The problem: Lines before the one containing "交流タイプデモ (18, 1786)" are to be left out; that line and every line after it, through the last line below, are to be reproduced exactly.

Records supplied:
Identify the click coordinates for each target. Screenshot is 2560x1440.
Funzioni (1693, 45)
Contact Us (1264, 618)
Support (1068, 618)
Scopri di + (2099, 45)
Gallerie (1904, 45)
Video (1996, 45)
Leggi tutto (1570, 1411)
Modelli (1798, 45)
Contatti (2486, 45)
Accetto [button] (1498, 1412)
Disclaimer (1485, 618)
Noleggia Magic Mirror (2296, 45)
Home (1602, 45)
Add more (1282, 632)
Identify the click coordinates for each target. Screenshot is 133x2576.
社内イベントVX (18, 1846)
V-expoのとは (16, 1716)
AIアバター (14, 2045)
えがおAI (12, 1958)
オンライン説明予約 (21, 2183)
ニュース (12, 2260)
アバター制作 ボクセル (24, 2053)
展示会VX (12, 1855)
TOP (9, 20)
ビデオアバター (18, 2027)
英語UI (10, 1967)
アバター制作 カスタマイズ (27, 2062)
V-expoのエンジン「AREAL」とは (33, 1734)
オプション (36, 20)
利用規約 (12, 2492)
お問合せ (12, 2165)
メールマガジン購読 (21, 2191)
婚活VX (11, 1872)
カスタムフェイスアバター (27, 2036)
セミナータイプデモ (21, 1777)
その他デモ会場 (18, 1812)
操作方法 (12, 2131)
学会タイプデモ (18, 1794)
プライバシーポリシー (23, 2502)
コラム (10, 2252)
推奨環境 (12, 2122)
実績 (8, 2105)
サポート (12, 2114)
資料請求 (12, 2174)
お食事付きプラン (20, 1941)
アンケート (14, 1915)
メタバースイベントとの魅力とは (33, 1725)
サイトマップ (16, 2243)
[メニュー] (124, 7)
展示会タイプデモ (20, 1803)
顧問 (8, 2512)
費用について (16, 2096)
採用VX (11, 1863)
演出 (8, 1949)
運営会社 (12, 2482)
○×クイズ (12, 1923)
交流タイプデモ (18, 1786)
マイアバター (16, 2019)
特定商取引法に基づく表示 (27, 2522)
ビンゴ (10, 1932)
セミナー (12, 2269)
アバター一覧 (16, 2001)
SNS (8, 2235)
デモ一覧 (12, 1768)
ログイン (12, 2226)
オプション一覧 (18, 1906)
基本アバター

Your solution:
交流タイプデモ (18, 1786)
マイアバター (16, 2019)
特定商取引法に基づく表示 (27, 2522)
ビンゴ (10, 1932)
セミナー (12, 2269)
アバター一覧 (16, 2001)
SNS (8, 2235)
デモ一覧 (12, 1768)
ログイン (12, 2226)
オプション一覧 (18, 1906)
基本アバター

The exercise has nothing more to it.